Do Kids Really Need Baths? It’s Debatable.

I have what I often refer to as a “casual relationship with germs.”

While I certainly believe in their existence in an abstract way, the reality of their presence doesn’t concern me overly much in my day-to-day activities. I am not the mom with a bottle of hand sanitizer strapped to her purse at all times, ready to hose down children, cutlery, and plastic toys.

The five-second rule is more like a five-minute rule when it comes to food on the floor in my house and I have been known to blow the dirt off foods dropped in the grass, before presenting them to my kids for consumption.

In the name of full disclosure, I must admit that my relaxed approach has come back to haunt me on a few occasions.

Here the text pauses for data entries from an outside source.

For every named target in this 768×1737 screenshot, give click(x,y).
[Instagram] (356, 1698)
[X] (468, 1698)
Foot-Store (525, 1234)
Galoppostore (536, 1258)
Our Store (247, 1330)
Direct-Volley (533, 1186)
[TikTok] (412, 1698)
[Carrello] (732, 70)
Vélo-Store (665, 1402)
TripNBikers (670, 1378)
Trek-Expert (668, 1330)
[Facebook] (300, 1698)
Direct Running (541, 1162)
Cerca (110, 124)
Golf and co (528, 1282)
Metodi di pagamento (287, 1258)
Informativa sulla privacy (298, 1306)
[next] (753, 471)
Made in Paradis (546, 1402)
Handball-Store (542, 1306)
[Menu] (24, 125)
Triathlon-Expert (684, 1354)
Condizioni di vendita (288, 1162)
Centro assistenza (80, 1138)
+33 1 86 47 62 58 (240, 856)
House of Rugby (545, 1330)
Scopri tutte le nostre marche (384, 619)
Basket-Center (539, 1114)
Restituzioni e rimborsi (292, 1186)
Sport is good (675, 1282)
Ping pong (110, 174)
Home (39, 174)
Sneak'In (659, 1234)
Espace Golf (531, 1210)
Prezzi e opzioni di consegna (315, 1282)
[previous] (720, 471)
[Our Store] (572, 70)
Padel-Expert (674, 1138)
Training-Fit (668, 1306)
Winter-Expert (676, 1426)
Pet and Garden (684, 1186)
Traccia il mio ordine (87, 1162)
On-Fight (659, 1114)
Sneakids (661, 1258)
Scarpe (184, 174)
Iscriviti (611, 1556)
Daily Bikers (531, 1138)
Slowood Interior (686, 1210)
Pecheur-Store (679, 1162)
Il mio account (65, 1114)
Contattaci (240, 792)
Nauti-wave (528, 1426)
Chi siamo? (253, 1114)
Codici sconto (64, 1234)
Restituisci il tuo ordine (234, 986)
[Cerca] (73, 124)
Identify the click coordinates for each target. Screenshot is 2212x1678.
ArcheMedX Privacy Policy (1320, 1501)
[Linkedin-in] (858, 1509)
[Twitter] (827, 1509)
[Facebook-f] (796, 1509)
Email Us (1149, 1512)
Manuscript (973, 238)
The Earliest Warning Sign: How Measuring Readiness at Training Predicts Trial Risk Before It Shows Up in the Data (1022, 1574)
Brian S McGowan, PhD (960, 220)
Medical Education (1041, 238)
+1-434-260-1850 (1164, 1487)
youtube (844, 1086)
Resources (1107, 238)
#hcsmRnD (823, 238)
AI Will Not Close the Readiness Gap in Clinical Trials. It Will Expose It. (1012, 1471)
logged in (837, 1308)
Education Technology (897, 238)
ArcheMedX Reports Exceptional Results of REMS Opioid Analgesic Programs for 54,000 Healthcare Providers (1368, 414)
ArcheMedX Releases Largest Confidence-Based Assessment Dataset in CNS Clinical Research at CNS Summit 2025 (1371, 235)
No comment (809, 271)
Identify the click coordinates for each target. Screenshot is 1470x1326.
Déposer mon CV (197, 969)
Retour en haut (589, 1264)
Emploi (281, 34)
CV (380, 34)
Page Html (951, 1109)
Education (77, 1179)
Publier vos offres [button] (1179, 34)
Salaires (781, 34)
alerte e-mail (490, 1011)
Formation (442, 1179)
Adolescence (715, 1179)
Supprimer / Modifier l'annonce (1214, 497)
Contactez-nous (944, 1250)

It turns out that even I have a grossness threshold that can be breached. My daughter once ate a Skittle that she found on the floor beneath the candy dispenser in Walmart. It was not a good moment for any of us.

Happily, my children are blessed with warrior white blood cells and, despite my lax attitude toward routine pathogens, are rarely sick. We’ve dealt with exactly one round of the stomach bug in nine years of parenting. Deep down inside, I really do believe this may be connected to the fact that I allow them to eat dirt. The fact that their father is never sick also suggests genetics may play a role.

Given all you’ve just read, it probably won’t surprise you that daily baths do not come standard at my house. For the record, Ishower every day – in part because it’s socially expected and in larger part because I suffer from crazy bedhead and look like a hungover Wookie if I don’t wash my hair every day.

But my kids get washed with less frequency. They’re still young enough that daily showers aren’t mandatory from a hygiene and olfactory perspective, though my friends with older children warn me that those days are numbered. I have lost count of how many people have told me, in tones of both awe and revulsion, how bad teenaged boys smell.

Bath time is just such a production when there’s three of them and one of me. We lead busy lives and I often cannot muster the energy for all the scrubbing and fussing and rinsing and splashing and drying and combing and cries of stop-drinking-the-bath-water-that’s-disgusting.

I lean heavily on my co-parent in this arena. My kids’ dad believes firmly in daily baths, which gives me the latitude to skip them at my house. They’re with him at least three nights a week which means they’re getting washed roughly 50% of the total days in each week. Not bad.

As we barrel into the summer, my cleanliness standards for the kids will actually go up, rather than down. This might seem counterintuitive but the “summer baby grunge” is about to set in. I coined this phrase many years ago and while my children are no longer babies, the premise holds true. After long summer days, my children come home covered in an astonishing assortment of substances. Mud, sweat, sunscreen, chlorine, popsicle residue, etc. They are satisfied and happy – but they are also sticky and visibly dirty.

Thus, I do insist on somewhat more regular baths in the summer. Or at least a good spraying with the backyard hose. And if they find an abandoned goldfish cracker out on the lawn while they’re cleaning up, they’re welcome to eat it.